GIVEN INSTRUCTION:
Write the next part of the passage below about the Democratic Party platform and its clause on slavery, starting right after its final sentence.

== PROVIDED PASSAGE ==

WHEREAS,  Several of the states which have nominated Martin Van Buren as a candidate for the presidency, have put in nomination different individuals as candidates for Vice-President, thus indicating a diversity of opinion as to the person best entitled to the nomination; and whereas, some of the said states are not represented in this convention; therefore,

RESOLVED,  That the convention deem it expedient at the present time not to choose between the individuals in nomination, but to leave the decision to their republican fellow-citizens in the several states, trusting that before the election shall take place, their opinions will become so concentrated as to secure the choice of a Vice-President by the electoral college.


Generally speaking, most of this political platform is thoroughly liberal or libertarian, except for one glaring and unconscionable error.  Specifically, the party’s comments on slavery in the seventh clause above are repugnantly illiberal and unlibertarian.

It is really rather strange, for multiple reasons, that they would have written clause seven as they did.  For one, there were many Democrats who were strongly opposed to the institution of slavery.  Indeed, Jefferson himself, whom the party references in its ninth clause, was an abolitionist (despite hypocritically also being a slave-holder).  Northern Democrats, in particular, held much hostility to slavery.  There was, for example, the locofoco democrat William Leggett, who wrote vigorously against the institution of slavery.  Indeed, there was a whole Locofoco Party in New York, of whom Leggett was the leading intellectual.

Then there was the fact that Martin Van Buren, who was the presidential nominee of the party the same year it adopted this platform, who himself was a New York Democrat and an opponent of slavery.  In fact, it was this general opposition to slavery which led Van Buren and other anti-slavery Democrats (referred to collectively as “Barnburners”) to bolt from the party and join up with members of the abolitionist Liberty Party to form the Free Soil Party.

===
== SOURCE EXCERPT ==

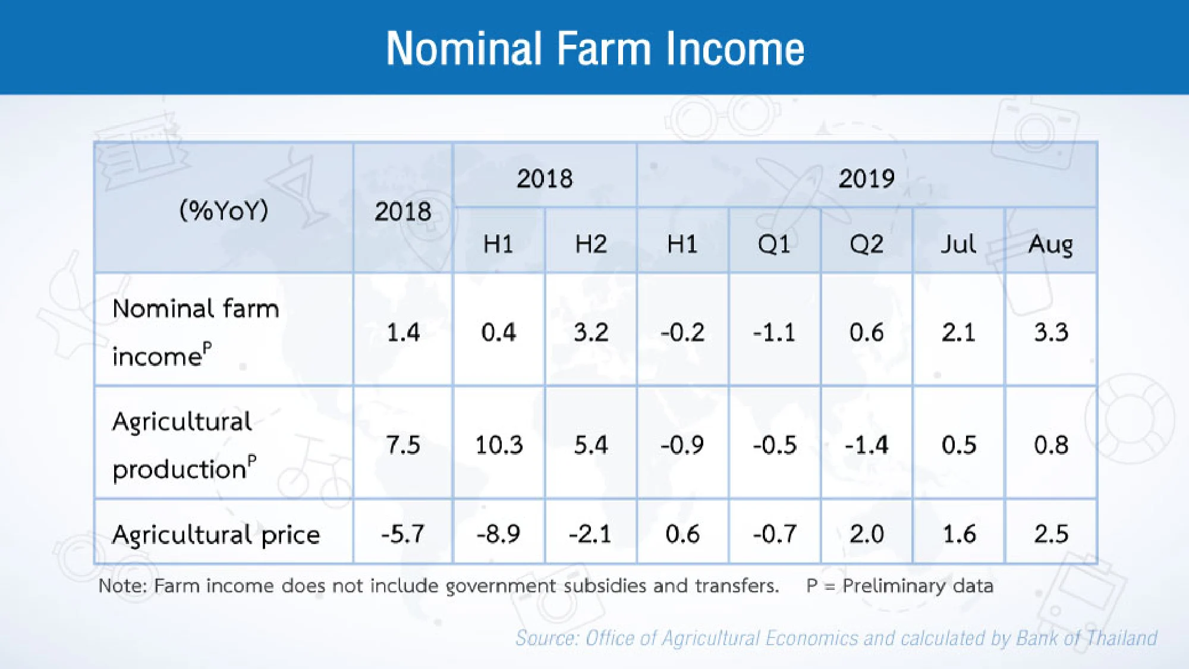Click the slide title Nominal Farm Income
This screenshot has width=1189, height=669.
pyautogui.click(x=594, y=49)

===

ANSWER TO THIS PROBLEM:
But perhaps most striking is the fact that this plank represents a complete misunderstanding of the issue.  Indeed, one of the things keeping slavery alive was federal intervention.  I’m thinking, of course, of the Fugitive Slave Laws, which were federal edicts dictating to northern states that they must return runaway slaves back to their masters in the southern states.  This repugnant federal intrusion made it more difficult for slaves to escape tyranny, for instead of merely having to get to a free state, slaves had to make it all the way up to Canada in order to avoid statist repression under the Fugitive Slave Laws.  If it weren’t for this federal intrusion, slaves escaping through the Underground Railroad would not have had to travel nearly as far to find freedom.  Thus, many abolitionists back in the day wanted to see the northern states secede from the slavery-supporting United States government.

Luckily for many slaves who did make it to northern states, Jury Nullification was used to protect runaways from the federal government’s Fugitive Slave Laws.  Nevertheless, the point remains that it was the Fugitive Slave Laws, and not the abolitionists, that were the problem.  Thus, should we be surprised that five years after this convention, in 1845, the libertarian lawyer Lysander Spooner would write a book called The Unconstitutionality of Slavery, explaining that slavery, properly understood, has never been truly constitutional?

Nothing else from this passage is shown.